Selon le texte affiché, à quel niveau les choses vont-elles se jouer au sujet de l'accord ?
====== TEXTE AFFICHÉ ======
Les adversaires du traité insistent sur les dégâts écologiques, sanitaires et sociaux qu’il induirait. Outre le transport transatlantique des marchandises, on aurait une déforestation accrue et des terres agricoles sacrifiées à l’élevage d’un côté et, de l’autre, des produits ne répondant pas aux normes sanitaires admises avec un dumping social risquant de mettre en danger les agriculteurs européens.
En France, les agriculteurs, tous syndicats confondus, sont vent debout contre cet accord. La FNSEA et la Coordination rurale y voient une invasion de produits douteux censés concurrencer leurs propres productions et abaisser leurs revenus ; la Confédération Paysanne et le Modef insistant aussi sur une course folle au productivisme et son corollaire de pesticides et de substances toxiques.
Même si les politiques, là aussi tous partis confondus, disent refuser l’accord, c’est au niveau européen que les choses vont se jouer.
====== DONNÉES FOURNIES ======
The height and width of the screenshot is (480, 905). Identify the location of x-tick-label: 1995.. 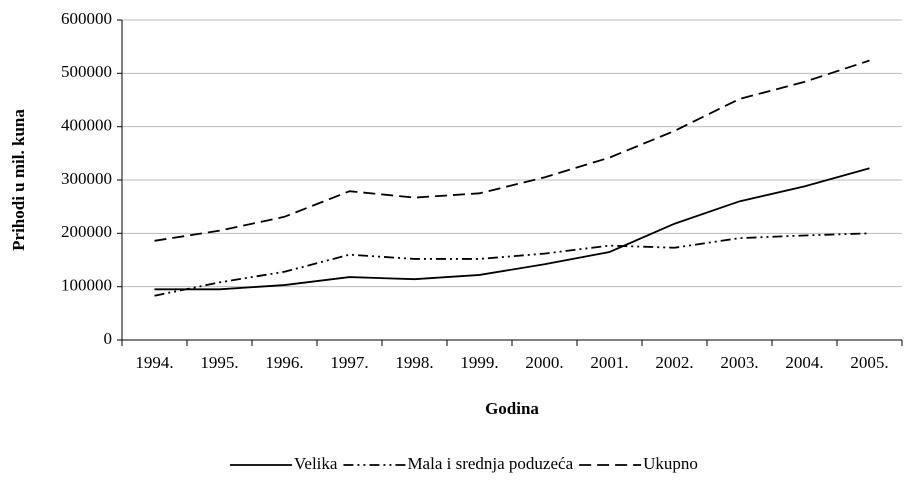
(219, 362).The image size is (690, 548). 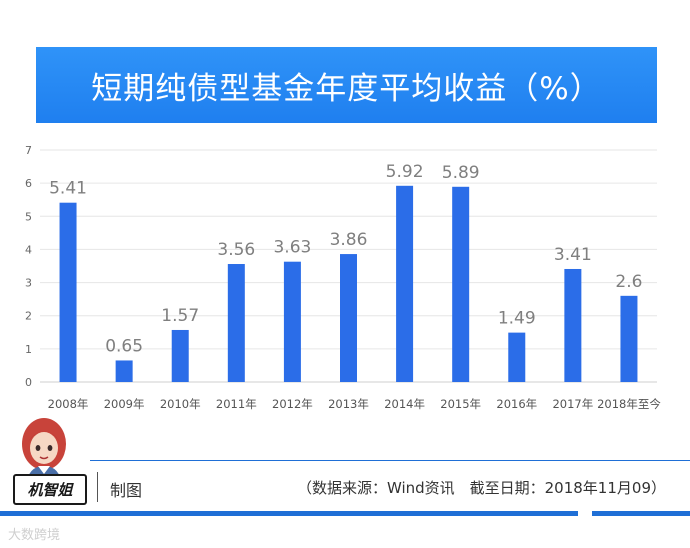 I want to click on mascot-avatar, so click(x=44, y=452).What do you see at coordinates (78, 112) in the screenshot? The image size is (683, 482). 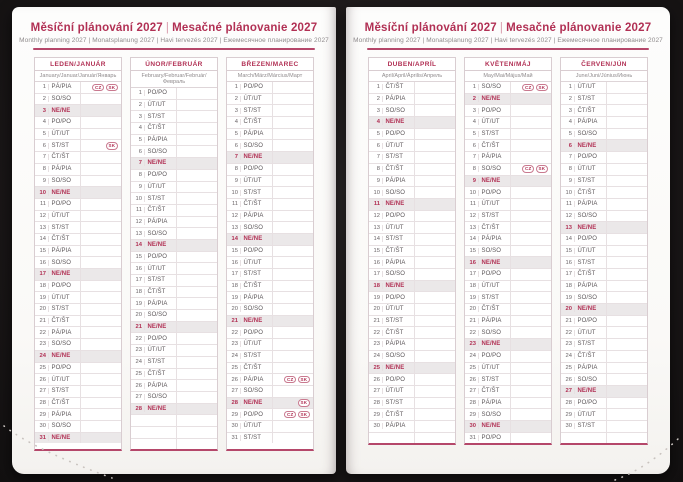 I see `day-row: 3 NE/NE` at bounding box center [78, 112].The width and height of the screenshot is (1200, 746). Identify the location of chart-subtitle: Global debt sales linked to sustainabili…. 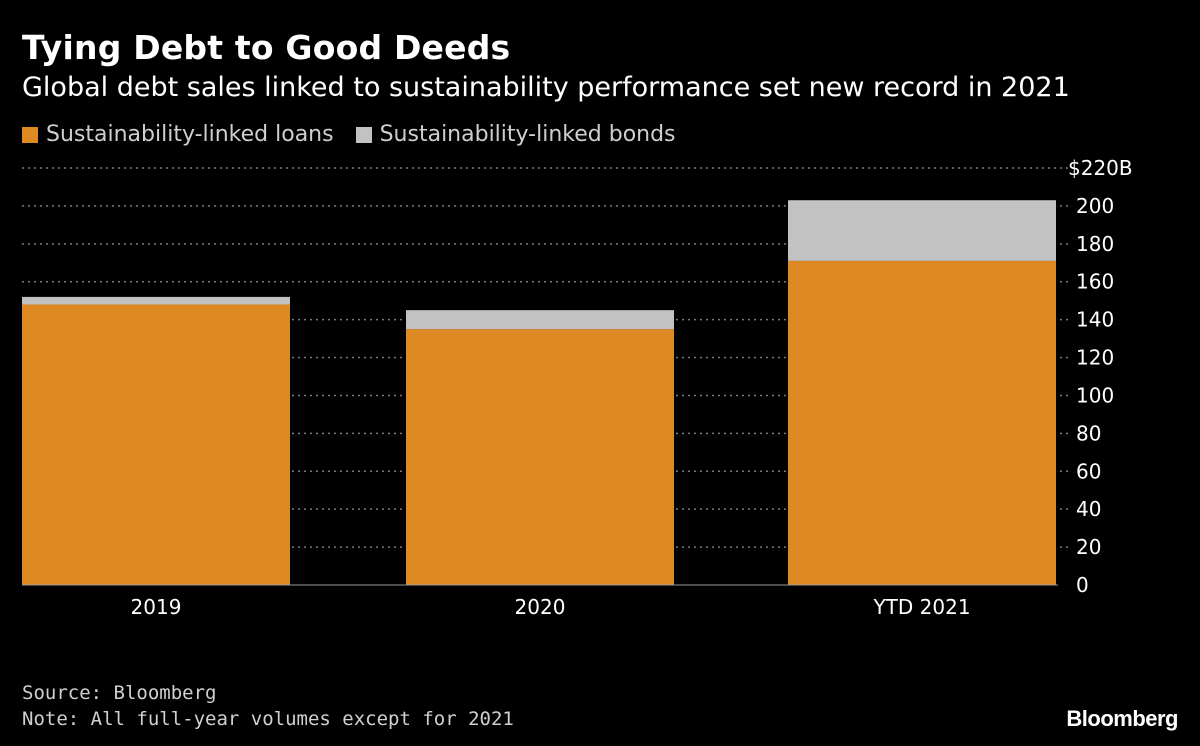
======
• RÉPONSE ATTENDUE: Elles vont se jouer au niveau européen.